Although the cause of occipital neuralgia is mostly unknown, entrapment of the greater occipital nerve (GON) at its piercing point of the tendinous aponeurotic attachment of the trapezius at the superior nuchal line has been reported to be the most common cause. We report an occurrence of unilateral facial pain associated with continuous aching and stabbing headache in the frontotemporal and occipital regions in a patient whose occipital neuralgia has lasted for years. These symptoms were completely different from those of typical occipital neuralgia, making diagnosis very difficult. A 52-year-old male patient with a 6-year history of intermittent stabbing pain in his right suboccipital area presented with an unremitting continuous pain in his right frontotemporal and malar areas that lasted 5 months. The aching and stabling pain in his frontotemporal and malar areas developed suddenly 5 months prior to presentation. Although he was treated after visiting neurology, dentistry, opthalmology, ENT, and pain clinic, the pain was not controlled. It spread to right periorbital and right occipital areas. At 3 months following decompression of the right GON, he reported no more pain and was able to stop the medication. Until 12 months after the operation, his craniofacial pain did not recur.
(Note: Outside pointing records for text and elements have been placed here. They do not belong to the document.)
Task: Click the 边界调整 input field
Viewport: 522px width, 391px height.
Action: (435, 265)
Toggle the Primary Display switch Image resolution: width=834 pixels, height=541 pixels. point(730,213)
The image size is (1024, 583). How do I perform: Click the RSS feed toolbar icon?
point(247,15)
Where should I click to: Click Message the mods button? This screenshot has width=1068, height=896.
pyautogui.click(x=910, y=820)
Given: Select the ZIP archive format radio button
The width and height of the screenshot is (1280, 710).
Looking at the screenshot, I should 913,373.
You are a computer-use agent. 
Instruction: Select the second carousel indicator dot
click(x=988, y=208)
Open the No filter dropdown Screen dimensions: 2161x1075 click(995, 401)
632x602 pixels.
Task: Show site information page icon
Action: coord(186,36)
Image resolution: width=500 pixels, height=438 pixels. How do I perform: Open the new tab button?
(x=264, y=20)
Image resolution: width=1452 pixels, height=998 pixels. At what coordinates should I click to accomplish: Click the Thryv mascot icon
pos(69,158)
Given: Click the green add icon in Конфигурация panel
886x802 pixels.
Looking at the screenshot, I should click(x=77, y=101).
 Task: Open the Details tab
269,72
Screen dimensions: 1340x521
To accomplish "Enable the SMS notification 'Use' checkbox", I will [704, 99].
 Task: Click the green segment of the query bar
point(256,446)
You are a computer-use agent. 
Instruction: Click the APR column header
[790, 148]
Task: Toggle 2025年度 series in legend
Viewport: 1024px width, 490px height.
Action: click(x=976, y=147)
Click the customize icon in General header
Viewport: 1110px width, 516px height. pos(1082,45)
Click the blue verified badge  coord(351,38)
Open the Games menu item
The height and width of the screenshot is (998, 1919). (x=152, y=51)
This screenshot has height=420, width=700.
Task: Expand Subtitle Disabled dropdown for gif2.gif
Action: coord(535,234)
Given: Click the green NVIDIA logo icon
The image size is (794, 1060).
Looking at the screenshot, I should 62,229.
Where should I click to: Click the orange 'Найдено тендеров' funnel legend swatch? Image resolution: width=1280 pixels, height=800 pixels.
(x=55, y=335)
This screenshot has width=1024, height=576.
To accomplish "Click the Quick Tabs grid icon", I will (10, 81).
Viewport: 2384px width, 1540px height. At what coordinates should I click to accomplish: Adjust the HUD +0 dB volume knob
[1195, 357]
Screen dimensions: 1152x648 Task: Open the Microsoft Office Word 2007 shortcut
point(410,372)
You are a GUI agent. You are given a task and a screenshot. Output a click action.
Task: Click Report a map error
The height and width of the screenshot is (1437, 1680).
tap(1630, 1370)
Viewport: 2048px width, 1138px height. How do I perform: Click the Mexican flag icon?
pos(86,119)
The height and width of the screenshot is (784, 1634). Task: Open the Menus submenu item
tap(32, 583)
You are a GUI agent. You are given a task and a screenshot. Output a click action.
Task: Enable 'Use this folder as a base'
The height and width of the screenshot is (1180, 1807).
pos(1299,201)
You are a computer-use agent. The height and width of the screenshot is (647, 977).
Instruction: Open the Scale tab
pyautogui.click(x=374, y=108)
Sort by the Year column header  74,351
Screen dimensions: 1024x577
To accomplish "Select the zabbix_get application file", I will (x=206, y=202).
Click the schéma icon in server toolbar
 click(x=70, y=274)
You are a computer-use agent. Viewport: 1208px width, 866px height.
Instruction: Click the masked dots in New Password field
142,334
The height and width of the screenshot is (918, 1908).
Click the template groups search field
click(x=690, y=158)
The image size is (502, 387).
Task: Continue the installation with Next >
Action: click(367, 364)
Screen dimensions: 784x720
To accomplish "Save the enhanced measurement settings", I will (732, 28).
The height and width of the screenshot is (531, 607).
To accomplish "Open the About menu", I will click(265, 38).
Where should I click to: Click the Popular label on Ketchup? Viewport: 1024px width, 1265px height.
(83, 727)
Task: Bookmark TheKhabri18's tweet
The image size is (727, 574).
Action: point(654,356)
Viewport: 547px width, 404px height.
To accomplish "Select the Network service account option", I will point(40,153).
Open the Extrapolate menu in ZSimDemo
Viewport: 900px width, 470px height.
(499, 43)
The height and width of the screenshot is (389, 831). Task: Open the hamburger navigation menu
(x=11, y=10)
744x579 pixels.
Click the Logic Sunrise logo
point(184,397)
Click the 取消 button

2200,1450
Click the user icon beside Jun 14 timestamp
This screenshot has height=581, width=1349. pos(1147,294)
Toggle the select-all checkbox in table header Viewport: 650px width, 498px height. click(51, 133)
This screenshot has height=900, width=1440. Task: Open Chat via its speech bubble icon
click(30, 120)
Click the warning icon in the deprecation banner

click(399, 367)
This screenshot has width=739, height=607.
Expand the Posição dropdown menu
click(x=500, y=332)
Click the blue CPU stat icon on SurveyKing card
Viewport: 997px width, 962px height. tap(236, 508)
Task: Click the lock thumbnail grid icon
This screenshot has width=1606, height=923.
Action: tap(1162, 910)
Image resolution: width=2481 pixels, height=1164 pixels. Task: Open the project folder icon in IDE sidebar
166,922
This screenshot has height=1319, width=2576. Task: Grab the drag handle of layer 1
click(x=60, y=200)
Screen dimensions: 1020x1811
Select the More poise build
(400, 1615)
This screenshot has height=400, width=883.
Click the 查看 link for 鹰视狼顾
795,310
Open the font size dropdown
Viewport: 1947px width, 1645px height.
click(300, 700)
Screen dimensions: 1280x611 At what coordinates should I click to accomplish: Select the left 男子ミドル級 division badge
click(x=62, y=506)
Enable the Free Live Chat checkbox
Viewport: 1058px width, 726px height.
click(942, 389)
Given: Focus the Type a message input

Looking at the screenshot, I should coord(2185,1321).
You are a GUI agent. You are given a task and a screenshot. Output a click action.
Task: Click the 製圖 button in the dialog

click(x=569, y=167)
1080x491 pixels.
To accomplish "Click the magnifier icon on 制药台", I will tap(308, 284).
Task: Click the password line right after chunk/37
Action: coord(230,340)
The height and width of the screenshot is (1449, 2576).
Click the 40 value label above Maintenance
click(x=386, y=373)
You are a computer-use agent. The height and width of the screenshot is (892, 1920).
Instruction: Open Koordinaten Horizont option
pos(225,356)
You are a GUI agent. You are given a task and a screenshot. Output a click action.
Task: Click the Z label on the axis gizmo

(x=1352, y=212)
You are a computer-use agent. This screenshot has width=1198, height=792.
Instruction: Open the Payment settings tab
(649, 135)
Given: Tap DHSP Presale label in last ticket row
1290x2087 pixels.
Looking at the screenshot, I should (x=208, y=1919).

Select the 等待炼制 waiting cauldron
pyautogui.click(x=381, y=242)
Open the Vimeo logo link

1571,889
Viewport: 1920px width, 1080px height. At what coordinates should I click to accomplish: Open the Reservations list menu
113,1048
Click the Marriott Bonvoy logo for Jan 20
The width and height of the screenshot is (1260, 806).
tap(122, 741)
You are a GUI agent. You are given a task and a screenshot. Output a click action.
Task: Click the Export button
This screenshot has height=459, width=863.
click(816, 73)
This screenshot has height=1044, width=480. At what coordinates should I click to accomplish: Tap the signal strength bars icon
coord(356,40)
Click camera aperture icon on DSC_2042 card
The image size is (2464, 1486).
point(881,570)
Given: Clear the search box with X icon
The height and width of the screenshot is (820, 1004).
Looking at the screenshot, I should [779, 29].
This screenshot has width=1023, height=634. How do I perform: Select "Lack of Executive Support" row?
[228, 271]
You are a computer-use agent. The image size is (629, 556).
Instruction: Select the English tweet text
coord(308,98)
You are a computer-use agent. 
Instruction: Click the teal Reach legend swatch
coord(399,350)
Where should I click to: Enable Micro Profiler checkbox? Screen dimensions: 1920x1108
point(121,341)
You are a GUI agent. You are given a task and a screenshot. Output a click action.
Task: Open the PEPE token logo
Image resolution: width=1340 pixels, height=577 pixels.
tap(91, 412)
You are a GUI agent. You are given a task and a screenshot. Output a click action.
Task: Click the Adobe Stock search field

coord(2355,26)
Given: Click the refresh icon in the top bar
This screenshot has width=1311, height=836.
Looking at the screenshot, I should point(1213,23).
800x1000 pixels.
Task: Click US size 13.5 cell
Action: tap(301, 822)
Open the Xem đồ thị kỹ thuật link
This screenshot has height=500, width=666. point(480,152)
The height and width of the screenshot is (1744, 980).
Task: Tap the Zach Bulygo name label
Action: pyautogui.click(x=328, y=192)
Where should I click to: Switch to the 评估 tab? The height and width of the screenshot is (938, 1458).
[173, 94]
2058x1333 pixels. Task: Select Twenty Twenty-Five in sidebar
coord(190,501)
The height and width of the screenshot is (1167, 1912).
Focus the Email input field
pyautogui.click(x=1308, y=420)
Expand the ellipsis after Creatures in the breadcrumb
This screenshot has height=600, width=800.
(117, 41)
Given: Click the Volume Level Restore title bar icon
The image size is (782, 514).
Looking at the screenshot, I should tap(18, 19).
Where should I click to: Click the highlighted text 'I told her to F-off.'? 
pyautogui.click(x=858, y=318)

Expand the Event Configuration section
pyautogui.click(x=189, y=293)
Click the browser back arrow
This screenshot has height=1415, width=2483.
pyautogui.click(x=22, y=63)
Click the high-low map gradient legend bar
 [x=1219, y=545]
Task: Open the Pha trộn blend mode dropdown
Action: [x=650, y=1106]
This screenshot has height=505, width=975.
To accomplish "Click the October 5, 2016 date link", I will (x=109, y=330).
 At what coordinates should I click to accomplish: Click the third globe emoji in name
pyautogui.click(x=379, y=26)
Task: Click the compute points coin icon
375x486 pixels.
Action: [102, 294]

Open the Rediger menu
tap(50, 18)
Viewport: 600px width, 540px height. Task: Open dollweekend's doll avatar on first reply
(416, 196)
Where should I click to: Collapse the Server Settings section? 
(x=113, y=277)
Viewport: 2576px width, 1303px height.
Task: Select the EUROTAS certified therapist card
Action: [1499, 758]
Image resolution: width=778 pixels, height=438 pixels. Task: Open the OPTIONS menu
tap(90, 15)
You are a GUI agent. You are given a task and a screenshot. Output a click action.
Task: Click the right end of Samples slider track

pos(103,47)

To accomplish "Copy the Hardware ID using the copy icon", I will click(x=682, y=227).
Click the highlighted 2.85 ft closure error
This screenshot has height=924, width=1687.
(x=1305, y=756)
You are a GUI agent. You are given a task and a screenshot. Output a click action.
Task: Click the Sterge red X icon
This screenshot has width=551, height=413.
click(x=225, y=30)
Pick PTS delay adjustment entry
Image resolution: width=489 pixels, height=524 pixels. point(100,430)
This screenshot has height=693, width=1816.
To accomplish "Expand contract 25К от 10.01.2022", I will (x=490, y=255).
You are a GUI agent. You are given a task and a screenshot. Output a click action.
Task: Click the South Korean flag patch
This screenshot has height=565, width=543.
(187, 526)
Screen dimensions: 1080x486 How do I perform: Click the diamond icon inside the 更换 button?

Occipital neuralgia is characterized by paroxysmal shooting or stabling pain in the posterior part of the scalp with distributions of the greater and lesser occipital nerves (GON, LON). It often accompanied by dysesthesia and tenderness [7]. Diagnosis and treatment of occipital neuralgia are usually not difficult if we are aware of its characteristic symptoms and signs. The etiology of occipital neuralgia is mostly unknown [18]. However, entrapment of the GON at its piercing point of the tendinous aponeurotic attachment of the trapezius at the superior nuchal line is known to be the most common cause [6,12,15,18].
Occipital neuralgia is not a sole manifestation of compression/entrapment of the GON. We experienced diverse presentations of craniofacial pain, in addition to paroxysmal stabbing pain of occipital neuralgia from compression/entrapment of the GON during the last 3 years [8,9,11,14,15]. From our positive experience of more than 100 cases of GON decompression, we have realized that constant aching pain, in addition to paroxysmal stabbing pain, are also common in GON entrapment. Furthermore, more than one-third of patients with GON entrapment have presented with continuous aching pain in the face that is well known to be the distribution of the trigeminal nerve [14].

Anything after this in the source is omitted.